▶ [TASK INPUT]:
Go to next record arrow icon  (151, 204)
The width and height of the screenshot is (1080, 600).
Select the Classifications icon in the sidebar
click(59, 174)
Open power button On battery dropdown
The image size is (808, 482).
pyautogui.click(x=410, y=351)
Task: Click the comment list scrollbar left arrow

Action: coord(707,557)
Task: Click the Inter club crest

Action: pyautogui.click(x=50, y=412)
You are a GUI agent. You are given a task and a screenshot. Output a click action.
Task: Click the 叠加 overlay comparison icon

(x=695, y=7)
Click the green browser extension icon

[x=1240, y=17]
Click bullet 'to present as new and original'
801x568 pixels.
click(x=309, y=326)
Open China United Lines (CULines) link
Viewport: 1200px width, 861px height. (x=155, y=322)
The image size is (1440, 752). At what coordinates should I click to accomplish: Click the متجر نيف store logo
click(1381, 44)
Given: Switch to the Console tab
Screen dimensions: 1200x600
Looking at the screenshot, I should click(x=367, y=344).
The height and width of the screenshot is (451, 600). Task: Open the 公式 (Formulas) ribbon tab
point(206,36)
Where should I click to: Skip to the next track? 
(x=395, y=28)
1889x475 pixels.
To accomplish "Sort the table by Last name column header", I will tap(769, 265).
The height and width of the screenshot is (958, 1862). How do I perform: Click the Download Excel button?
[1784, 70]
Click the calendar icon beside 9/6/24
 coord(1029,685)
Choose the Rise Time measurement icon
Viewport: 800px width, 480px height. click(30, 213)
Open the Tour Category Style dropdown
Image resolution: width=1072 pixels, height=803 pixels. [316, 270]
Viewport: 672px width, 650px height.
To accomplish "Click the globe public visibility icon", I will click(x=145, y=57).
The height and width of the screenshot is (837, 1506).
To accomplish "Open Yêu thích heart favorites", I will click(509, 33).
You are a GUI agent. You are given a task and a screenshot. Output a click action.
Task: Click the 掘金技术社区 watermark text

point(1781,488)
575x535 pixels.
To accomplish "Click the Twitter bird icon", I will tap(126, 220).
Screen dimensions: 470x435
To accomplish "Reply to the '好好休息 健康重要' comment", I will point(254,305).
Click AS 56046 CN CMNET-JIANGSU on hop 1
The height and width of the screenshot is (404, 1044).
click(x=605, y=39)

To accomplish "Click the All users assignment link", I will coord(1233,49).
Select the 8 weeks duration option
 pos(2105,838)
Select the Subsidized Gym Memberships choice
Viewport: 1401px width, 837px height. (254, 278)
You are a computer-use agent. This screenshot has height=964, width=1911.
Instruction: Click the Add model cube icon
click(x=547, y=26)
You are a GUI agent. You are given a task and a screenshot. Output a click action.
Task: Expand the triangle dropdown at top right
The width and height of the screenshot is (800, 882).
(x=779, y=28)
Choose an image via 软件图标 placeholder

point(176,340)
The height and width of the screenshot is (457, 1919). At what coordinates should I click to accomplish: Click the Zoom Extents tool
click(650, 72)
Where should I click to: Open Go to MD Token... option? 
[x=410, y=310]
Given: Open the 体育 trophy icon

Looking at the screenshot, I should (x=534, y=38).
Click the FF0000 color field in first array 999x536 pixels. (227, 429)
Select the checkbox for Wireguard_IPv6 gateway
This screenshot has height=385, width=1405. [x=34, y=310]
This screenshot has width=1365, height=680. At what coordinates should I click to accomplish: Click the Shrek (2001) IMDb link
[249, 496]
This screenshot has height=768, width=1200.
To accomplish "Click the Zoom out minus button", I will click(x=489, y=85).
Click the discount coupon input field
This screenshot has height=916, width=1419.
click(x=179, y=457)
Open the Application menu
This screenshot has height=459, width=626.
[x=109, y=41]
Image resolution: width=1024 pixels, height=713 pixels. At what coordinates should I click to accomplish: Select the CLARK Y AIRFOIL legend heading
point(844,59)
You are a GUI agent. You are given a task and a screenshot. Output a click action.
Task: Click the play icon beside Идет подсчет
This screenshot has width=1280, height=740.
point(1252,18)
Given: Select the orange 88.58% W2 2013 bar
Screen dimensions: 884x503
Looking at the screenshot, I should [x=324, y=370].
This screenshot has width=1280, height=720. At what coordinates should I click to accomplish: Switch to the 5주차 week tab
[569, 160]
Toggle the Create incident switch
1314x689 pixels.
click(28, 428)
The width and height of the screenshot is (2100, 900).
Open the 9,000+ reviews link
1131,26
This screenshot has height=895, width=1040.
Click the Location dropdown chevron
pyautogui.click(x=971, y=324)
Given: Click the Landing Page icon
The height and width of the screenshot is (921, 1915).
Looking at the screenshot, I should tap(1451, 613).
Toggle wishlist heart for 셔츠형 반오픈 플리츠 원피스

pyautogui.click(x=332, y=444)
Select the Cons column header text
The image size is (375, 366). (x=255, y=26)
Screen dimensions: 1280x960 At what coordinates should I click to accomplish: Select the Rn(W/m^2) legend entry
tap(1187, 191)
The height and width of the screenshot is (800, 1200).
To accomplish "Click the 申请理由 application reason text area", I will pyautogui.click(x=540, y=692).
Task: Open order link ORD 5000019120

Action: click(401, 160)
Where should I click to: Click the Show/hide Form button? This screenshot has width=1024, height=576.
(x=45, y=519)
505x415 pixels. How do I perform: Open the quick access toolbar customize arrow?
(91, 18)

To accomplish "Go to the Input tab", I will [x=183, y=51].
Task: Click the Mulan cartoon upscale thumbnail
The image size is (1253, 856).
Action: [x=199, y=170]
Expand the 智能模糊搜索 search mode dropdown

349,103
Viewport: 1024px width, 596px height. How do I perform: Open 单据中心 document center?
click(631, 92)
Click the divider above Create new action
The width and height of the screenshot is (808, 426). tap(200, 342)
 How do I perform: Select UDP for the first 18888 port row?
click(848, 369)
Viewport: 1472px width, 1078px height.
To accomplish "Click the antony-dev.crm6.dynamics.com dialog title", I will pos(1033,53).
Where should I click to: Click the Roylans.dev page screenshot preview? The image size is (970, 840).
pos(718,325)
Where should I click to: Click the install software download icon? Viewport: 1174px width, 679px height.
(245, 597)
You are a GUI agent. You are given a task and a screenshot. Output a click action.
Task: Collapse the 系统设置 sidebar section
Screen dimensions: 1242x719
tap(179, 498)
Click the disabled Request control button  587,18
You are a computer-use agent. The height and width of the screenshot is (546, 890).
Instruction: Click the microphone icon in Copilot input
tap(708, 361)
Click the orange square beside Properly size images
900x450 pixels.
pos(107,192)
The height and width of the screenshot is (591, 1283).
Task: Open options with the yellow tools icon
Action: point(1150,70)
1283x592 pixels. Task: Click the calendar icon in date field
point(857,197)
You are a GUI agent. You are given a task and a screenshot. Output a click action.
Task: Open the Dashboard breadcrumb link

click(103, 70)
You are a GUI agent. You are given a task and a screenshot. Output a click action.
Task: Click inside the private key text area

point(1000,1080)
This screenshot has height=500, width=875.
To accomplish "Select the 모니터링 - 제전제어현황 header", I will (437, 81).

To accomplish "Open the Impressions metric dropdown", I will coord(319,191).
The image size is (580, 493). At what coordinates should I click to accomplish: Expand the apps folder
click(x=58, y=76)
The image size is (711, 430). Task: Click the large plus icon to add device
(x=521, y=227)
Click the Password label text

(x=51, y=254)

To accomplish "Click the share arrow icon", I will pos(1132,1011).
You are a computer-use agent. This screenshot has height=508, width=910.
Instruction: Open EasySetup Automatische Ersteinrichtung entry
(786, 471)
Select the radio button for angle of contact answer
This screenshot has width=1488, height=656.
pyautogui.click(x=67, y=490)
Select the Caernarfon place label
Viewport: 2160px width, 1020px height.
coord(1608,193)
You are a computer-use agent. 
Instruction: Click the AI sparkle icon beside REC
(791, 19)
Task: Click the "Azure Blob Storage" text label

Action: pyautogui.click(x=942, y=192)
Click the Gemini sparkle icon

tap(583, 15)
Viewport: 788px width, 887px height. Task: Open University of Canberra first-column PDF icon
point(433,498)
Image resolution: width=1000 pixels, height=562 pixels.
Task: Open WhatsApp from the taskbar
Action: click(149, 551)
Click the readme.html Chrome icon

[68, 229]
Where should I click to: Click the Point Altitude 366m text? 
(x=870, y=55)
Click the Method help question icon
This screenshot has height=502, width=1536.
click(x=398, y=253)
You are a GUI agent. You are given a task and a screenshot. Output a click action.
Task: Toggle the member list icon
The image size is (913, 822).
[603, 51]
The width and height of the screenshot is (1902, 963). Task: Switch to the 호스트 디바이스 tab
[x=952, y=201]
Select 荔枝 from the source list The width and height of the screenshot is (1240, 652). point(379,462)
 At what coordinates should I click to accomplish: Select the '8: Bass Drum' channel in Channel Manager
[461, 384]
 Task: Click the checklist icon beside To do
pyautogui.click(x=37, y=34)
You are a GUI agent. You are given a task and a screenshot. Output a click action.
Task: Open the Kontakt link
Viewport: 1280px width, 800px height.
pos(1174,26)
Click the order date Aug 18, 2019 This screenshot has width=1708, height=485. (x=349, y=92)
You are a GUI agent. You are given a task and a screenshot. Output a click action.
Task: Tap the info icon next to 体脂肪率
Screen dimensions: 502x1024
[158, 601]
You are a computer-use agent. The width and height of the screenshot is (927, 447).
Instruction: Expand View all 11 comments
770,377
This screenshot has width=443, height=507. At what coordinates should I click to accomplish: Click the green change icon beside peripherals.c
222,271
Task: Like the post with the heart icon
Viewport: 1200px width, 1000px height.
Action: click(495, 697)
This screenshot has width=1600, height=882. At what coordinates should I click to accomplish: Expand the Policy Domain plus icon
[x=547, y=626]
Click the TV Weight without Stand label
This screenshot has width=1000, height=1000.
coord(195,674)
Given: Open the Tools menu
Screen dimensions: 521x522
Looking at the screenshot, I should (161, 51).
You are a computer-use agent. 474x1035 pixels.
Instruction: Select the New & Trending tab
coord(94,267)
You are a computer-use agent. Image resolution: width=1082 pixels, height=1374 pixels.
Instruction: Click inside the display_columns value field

▶ [EXERCISE PROMPT]:
Exactly reproduce the lines from the one containing "Screen dimensions: 521x522" through the end of the records, and only those lines.

▶ [SOLUTION TO THE PROBLEM]:
Screen dimensions: 521x522
Looking at the screenshot, I should (161, 51).
You are a computer-use agent. 474x1035 pixels.
Instruction: Select the New & Trending tab
coord(94,267)
You are a computer-use agent. Image resolution: width=1082 pixels, height=1374 pixels.
Instruction: Click inside the display_columns value field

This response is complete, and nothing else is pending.